▶ _SELECTION_:
# # # # # # #

# What school of thought are you in?



## debodun (Nov 6, 2017)

Say a woman with kids is divorced or widowed and re-marries. She wants her kids to keep their bio-dad's surname, but the new husband wants them to change to his.


----------



## RadishRose (Nov 6, 2017)

This should have all  been discussed and settled before the marriage!

It depends on the family and there are many variables. 

How do the children feel; are all the children on the same page?
How does the bio/dad feel?
Which dad will be supporting or help supporting them?
If they keep bio-dad's name, does the new stepfather threaten the marriage?

If the stepfather causes misery in the family or leaves over this, I say good riddance, but I know that's hard to do.


----------



## IKE (Nov 6, 2017)

Not sure if she legally had to have his permission or not but from what I understand my mom once ask my dad if he would allow her to change my last name to that of my stepdads and apparently my dad said, "hell no !".......from day one my stepdad and I never hit it off (to put it mildly) so I'm glad I was able to keep my dads  surname.


----------



## Aunt Bea (Nov 6, 2017)

IMO the names should be left as is unless the father was some sort of evil doer like John Wilkes Booth or Ted Bundy.


----------



## Lara (Nov 6, 2017)

I saw on the news that a baby was born this halloween so the mother named it Frankenstein (I think the middle name). Now that's an issue. 

But otherwise the children's  names should remain as is until the child is old enough to decide on whether or not they want it changed. Is your hypothetical scenario such that the bio-dad is still present in the children's lives or is he MIA? That might make a difference but maybe not.

# # # # # # #

▶ _WORK TO DO_:
[1] List the usernames of everyone who posted in the forum thread about children's surnames after a mother remarries.
[2] Write the next reply in the forum thread about children's surnames after a mother remarries, picking up after Lara's post.
The records that come after this are not needed for anything here.

# # # # # # #

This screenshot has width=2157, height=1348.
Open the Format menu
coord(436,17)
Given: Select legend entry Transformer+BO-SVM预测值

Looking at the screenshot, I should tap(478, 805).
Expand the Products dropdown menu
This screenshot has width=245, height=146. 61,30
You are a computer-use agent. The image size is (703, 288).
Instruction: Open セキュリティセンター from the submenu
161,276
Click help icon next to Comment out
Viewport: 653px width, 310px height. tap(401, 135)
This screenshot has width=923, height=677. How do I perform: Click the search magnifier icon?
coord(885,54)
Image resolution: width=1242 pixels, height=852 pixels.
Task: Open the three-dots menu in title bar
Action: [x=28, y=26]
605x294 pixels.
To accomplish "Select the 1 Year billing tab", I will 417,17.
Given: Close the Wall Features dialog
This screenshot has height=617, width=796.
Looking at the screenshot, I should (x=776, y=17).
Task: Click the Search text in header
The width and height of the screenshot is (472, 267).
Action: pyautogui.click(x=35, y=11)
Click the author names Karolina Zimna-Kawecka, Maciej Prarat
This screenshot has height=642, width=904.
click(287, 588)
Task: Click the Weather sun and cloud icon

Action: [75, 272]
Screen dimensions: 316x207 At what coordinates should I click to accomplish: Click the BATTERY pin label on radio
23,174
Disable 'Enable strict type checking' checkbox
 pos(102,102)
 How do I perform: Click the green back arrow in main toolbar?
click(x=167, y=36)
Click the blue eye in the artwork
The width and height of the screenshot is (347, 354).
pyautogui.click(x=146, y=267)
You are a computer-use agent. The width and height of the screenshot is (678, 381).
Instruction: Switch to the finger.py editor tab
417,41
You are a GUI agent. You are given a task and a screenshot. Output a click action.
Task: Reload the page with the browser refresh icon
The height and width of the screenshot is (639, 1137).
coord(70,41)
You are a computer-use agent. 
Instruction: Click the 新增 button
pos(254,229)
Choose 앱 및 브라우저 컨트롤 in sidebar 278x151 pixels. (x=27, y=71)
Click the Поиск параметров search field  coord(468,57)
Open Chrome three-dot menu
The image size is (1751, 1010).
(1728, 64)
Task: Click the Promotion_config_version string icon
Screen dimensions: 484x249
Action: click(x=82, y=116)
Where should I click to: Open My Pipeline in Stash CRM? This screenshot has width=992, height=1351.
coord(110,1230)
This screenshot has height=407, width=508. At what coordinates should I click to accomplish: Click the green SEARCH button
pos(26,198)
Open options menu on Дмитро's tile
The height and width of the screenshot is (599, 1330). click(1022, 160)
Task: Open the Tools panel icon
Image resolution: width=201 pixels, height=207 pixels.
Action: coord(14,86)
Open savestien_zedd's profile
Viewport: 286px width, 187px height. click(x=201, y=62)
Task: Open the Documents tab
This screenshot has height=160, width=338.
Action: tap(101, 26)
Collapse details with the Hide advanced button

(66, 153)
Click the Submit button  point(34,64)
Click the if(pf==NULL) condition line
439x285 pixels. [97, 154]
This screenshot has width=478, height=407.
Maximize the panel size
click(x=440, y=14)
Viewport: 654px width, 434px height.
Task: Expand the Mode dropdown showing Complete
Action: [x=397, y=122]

# # # # # # #

▶ _REPLIES_:
[1] debodun, RadishRose, IKE, Aunt Bea, Lara

[2]
----------



## Butterfly (Nov 9, 2017)

I don't think the children's surnames should change unless the stepfather legally adopts them and that would take either the bio-father's agreement or the court's terminating his parental rights for cause.  I'm even doubtful that minor children's names could be legally changed without bio-dad's approval, anyway.  Would depend on the state, of course, but I seriously doubt you could do it here.


----------



## Pappy (Nov 9, 2017)

I did want my name to be the same as my step-Dad. I was only eight but felt it was something I wanted and needed to do. As I look back and found out my real dad was quite hurt when I did this, I don’t think I would have done it. Big difference between an eight year old mind and an eighty year old mind.


----------



## nvtribefan (Nov 9, 2017)

I'm of the school that believes it's their business.

If she gave her kids her surname, there's never an issue.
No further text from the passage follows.